Ce qui m’a plu dans ce livre ? L’émotion simple et forte qui saisit le lecteur à chacune de ses pages. Le récit de ces deux vies nous touche car il est celui de deux êtres ordinaires pris dans les tourments et la violence de la pire période du XXème siècle. Cette émotion naît en particulier du contraste entre la période heureuse du début de leur relation, alors qu’ils partaient en excursion avec leurs amis sur les bords du lac Sacrower, près de Berlin, et les horreurs de la déportation, avec le récit de la ségrégation et de l’humiliation infligées à Ella et Lola, la mère et la sœur de Henny, avant leur extermination dans les camps de Theresienstadt et Buchenwald.

A travers la correspondance entre Henny et ses amis allemands restés à Berlin après la guerre, le récit apporte aussi un éclairage intime et pour moi nouveau sur les relations entre les juifs et les allemands, en posant une question simple : comment des amis peuvent-ils se retrouver après ces terribles années, lorsque les uns ont subi les pires atrocités, tandis que les autres, les allemands ” ordinaires “, se sont accommodés de l’idéologie nazie ? La correspondance entre Henny et une de ses amies mariée à un bibliothécaire dont l’adhésion au parti nazi aurait été dictée par le souci de conserver son emploi, est à cet égard très instructive. Henny choisit finalement de leur accorder le bénéfice du doute, mais le malaise persiste, et il ne sera jamais vraiment dissipé.

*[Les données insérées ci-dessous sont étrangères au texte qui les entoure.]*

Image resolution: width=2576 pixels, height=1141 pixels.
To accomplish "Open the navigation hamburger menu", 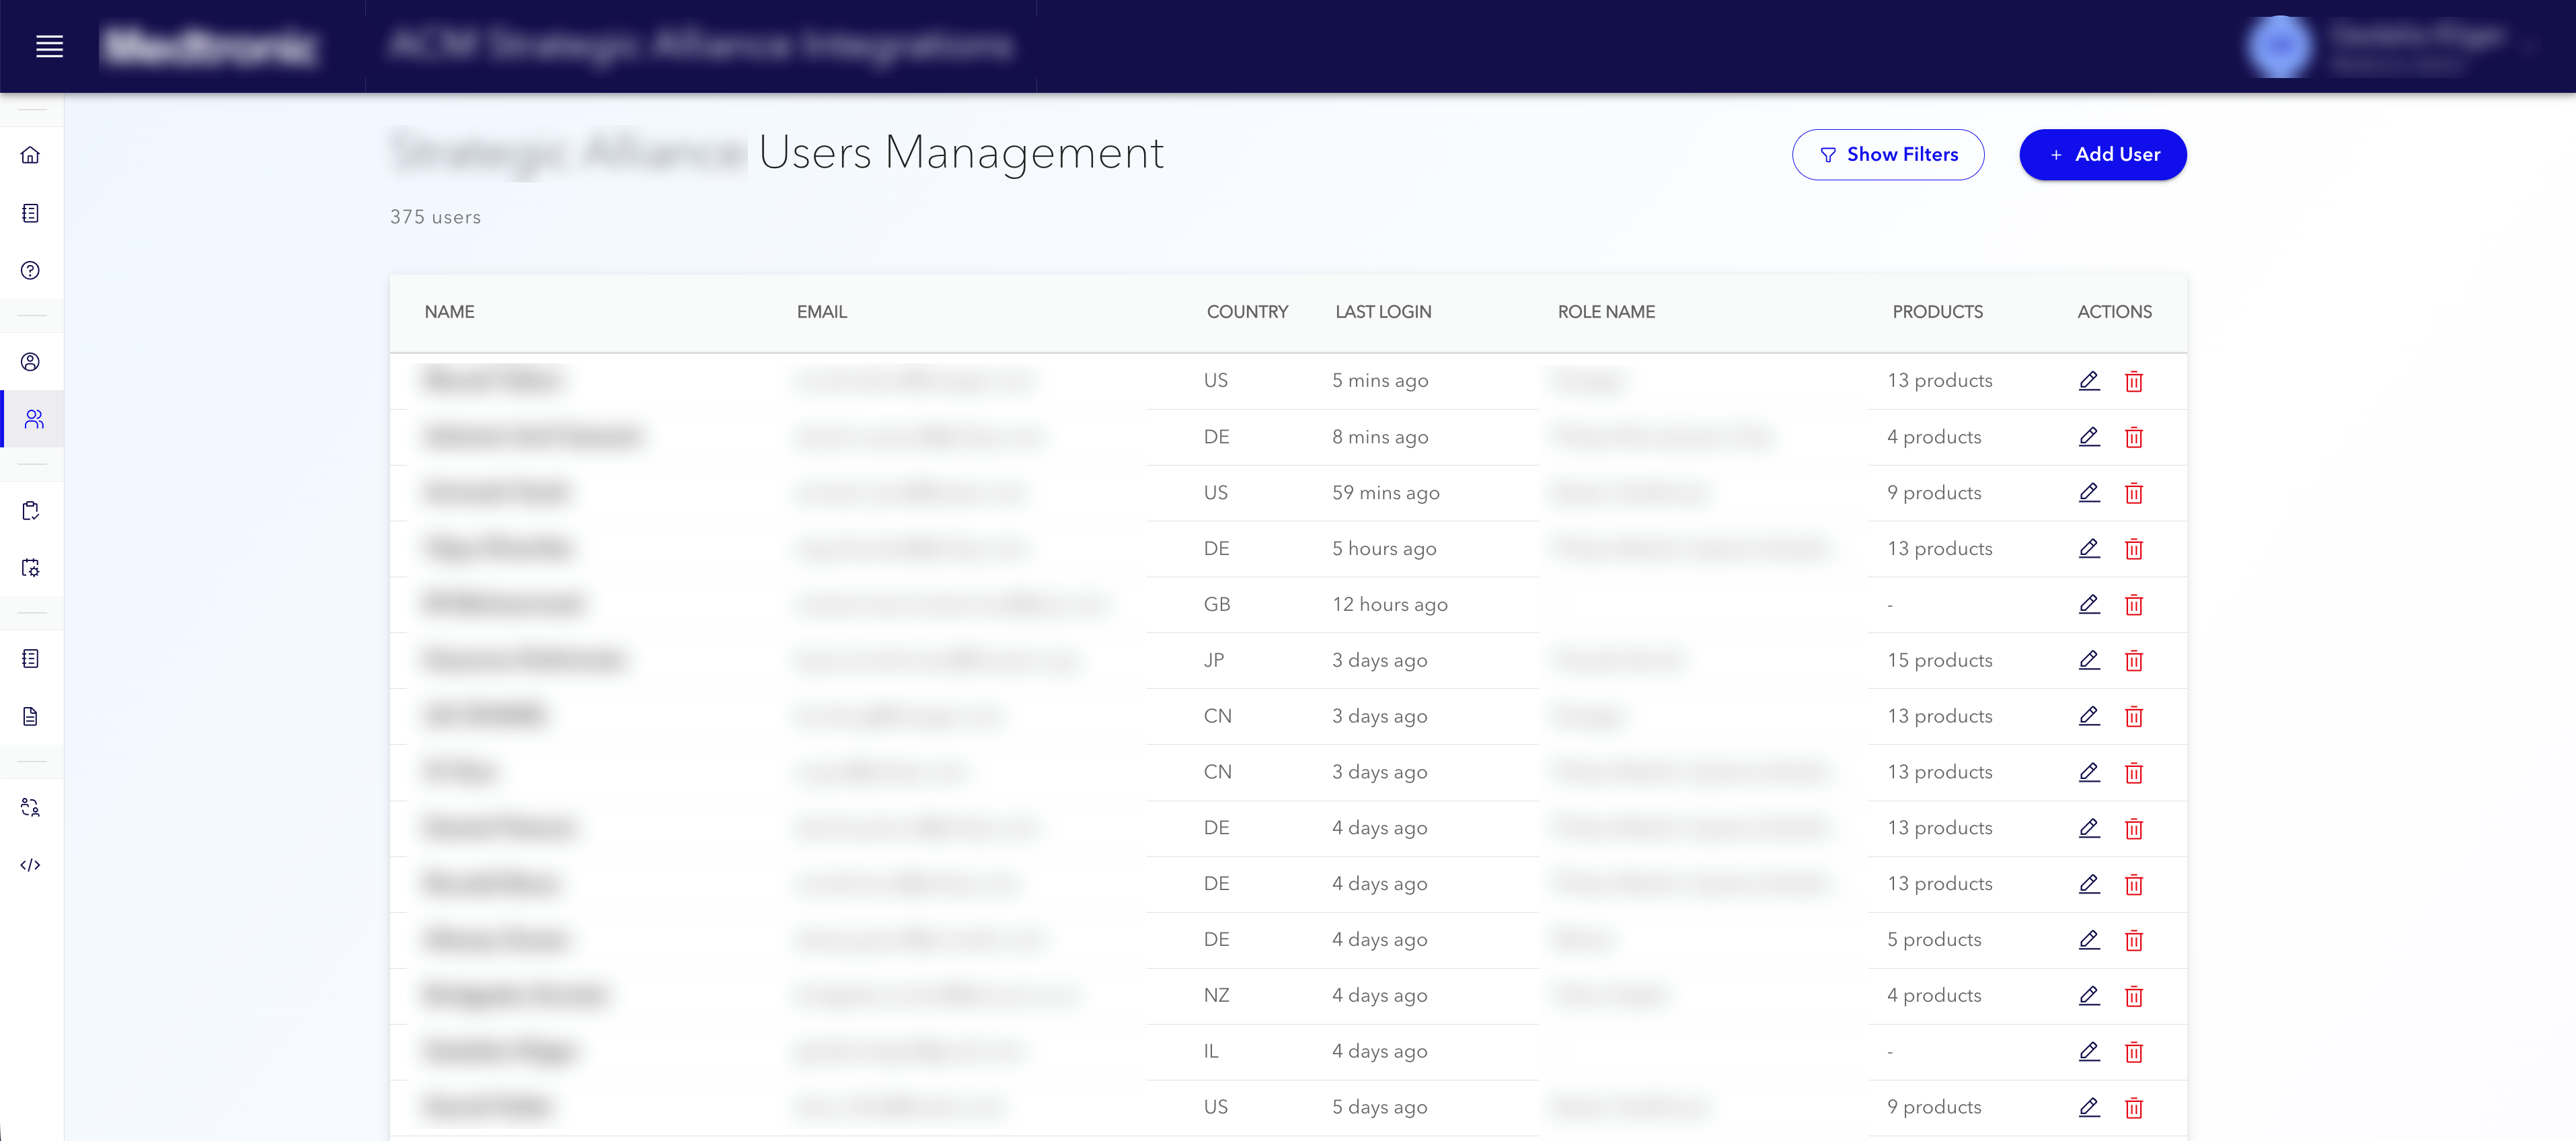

Enfin, j’ai aimé ce récit parce qu’il met en scène les efforts de l’auteur pour remonter dans le passé des membres de sa famille et faire ainsi véritablement connaissance avec eux. Dans la première partie, il nous rapporte ses conversations avec Henny, et nous saisissons alors quelques allusions fugitives aux événements terribles qu’elle a vécus. Ce n’est qu’après le décès d’Henny, en interrogeant longuement Shanti et en se plongeant patiemment et méthodiquement dans leur correspondance, que Vikram Seth parviendra à reconstituer leur histoire. A l’opposé du narrateur proustien, c’est donc par une démarche volontaire et méthodique qu’il parvient à faire resurgir le passé des membres de sa famille. Il me semble qu’il y a là un exemple à méditer pour chacun de nous.